**EXERCISE AIM**:
Give the data back exactly as it stands.

+-------+

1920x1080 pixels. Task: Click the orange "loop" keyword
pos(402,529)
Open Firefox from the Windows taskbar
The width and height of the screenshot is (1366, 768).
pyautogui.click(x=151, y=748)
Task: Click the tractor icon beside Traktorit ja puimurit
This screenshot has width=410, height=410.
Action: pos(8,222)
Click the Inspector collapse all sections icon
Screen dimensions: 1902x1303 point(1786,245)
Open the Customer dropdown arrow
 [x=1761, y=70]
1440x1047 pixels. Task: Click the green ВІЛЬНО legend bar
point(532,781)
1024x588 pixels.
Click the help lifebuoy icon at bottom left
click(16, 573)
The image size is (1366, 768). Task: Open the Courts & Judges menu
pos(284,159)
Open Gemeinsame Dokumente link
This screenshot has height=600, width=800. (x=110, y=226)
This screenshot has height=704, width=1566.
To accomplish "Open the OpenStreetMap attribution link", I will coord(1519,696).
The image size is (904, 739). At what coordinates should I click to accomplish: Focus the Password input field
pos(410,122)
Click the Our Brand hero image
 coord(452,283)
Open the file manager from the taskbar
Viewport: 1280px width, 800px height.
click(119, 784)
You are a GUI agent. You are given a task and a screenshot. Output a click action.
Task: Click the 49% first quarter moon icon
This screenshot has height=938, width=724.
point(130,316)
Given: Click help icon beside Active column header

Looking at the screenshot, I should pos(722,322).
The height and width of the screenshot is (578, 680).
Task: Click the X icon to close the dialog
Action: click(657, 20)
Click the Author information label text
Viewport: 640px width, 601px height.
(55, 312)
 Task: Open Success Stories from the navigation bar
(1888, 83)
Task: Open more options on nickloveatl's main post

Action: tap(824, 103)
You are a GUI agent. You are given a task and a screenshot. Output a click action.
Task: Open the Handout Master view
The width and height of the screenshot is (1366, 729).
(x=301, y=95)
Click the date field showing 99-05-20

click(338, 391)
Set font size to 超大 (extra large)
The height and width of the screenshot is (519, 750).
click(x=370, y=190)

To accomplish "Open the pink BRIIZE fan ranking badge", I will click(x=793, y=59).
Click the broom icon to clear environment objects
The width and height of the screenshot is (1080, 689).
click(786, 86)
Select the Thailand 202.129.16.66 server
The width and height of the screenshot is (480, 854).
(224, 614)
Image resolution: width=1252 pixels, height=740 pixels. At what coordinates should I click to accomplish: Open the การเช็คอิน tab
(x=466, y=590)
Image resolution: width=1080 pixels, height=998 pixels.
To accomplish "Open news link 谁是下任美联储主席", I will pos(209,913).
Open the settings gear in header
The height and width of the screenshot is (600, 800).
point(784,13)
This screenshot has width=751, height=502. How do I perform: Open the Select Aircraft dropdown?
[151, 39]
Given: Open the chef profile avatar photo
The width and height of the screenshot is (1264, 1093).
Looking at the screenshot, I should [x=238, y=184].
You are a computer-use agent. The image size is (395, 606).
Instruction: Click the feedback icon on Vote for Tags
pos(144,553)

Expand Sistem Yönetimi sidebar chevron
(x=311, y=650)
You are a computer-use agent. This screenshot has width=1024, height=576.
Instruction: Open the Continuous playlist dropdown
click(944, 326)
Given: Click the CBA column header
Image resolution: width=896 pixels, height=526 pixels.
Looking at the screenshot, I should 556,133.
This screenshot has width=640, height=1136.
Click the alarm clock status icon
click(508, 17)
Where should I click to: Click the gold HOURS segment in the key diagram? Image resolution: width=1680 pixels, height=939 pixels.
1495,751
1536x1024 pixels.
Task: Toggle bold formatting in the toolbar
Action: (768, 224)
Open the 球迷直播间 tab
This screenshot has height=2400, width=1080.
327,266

+-------+

**RESULT OF THE EXERCISE**:
1920x1080 pixels. Task: Click the orange "loop" keyword
pos(402,529)
Open Firefox from the Windows taskbar
The width and height of the screenshot is (1366, 768).
pyautogui.click(x=151, y=748)
Task: Click the tractor icon beside Traktorit ja puimurit
This screenshot has width=410, height=410.
Action: pos(8,222)
Click the Inspector collapse all sections icon
Screen dimensions: 1902x1303 point(1786,245)
Open the Customer dropdown arrow
 [x=1761, y=70]
1440x1047 pixels. Task: Click the green ВІЛЬНО legend bar
point(532,781)
1024x588 pixels.
Click the help lifebuoy icon at bottom left
click(16, 573)
The image size is (1366, 768). Task: Open the Courts & Judges menu
pos(284,159)
Open Gemeinsame Dokumente link
This screenshot has height=600, width=800. (x=110, y=226)
This screenshot has height=704, width=1566.
To accomplish "Open the OpenStreetMap attribution link", I will coord(1519,696).
The image size is (904, 739). At what coordinates should I click to accomplish: Focus the Password input field
pos(410,122)
Click the Our Brand hero image
 coord(452,283)
Open the file manager from the taskbar
Viewport: 1280px width, 800px height.
click(119, 784)
You are a GUI agent. You are given a task and a screenshot. Output a click action.
Task: Click the 49% first quarter moon icon
This screenshot has height=938, width=724.
point(130,316)
Given: Click help icon beside Active column header

Looking at the screenshot, I should pos(722,322).
The height and width of the screenshot is (578, 680).
Task: Click the X icon to close the dialog
Action: click(657, 20)
Click the Author information label text
Viewport: 640px width, 601px height.
(55, 312)
 Task: Open Success Stories from the navigation bar
(1888, 83)
Task: Open more options on nickloveatl's main post

Action: tap(824, 103)
You are a GUI agent. You are given a task and a screenshot. Output a click action.
Task: Open the Handout Master view
The width and height of the screenshot is (1366, 729).
(x=301, y=95)
Click the date field showing 99-05-20

click(338, 391)
Set font size to 超大 (extra large)
The height and width of the screenshot is (519, 750).
click(x=370, y=190)

To accomplish "Open the pink BRIIZE fan ranking badge", I will click(x=793, y=59).
Click the broom icon to clear environment objects
The width and height of the screenshot is (1080, 689).
click(786, 86)
Select the Thailand 202.129.16.66 server
The width and height of the screenshot is (480, 854).
(224, 614)
Image resolution: width=1252 pixels, height=740 pixels. At what coordinates should I click to accomplish: Open the การเช็คอิน tab
(x=466, y=590)
Image resolution: width=1080 pixels, height=998 pixels.
To accomplish "Open news link 谁是下任美联储主席", I will pos(209,913).
Open the settings gear in header
The height and width of the screenshot is (600, 800).
point(784,13)
This screenshot has width=751, height=502. How do I perform: Open the Select Aircraft dropdown?
[151, 39]
Given: Open the chef profile avatar photo
The width and height of the screenshot is (1264, 1093).
Looking at the screenshot, I should [x=238, y=184].
You are a computer-use agent. The image size is (395, 606).
Instruction: Click the feedback icon on Vote for Tags
pos(144,553)

Expand Sistem Yönetimi sidebar chevron
(x=311, y=650)
You are a computer-use agent. This screenshot has width=1024, height=576.
Instruction: Open the Continuous playlist dropdown
click(944, 326)
Given: Click the CBA column header
Image resolution: width=896 pixels, height=526 pixels.
Looking at the screenshot, I should 556,133.
This screenshot has width=640, height=1136.
Click the alarm clock status icon
click(508, 17)
Where should I click to: Click the gold HOURS segment in the key diagram? Image resolution: width=1680 pixels, height=939 pixels.
1495,751
1536x1024 pixels.
Task: Toggle bold formatting in the toolbar
Action: (768, 224)
Open the 球迷直播间 tab
This screenshot has height=2400, width=1080.
327,266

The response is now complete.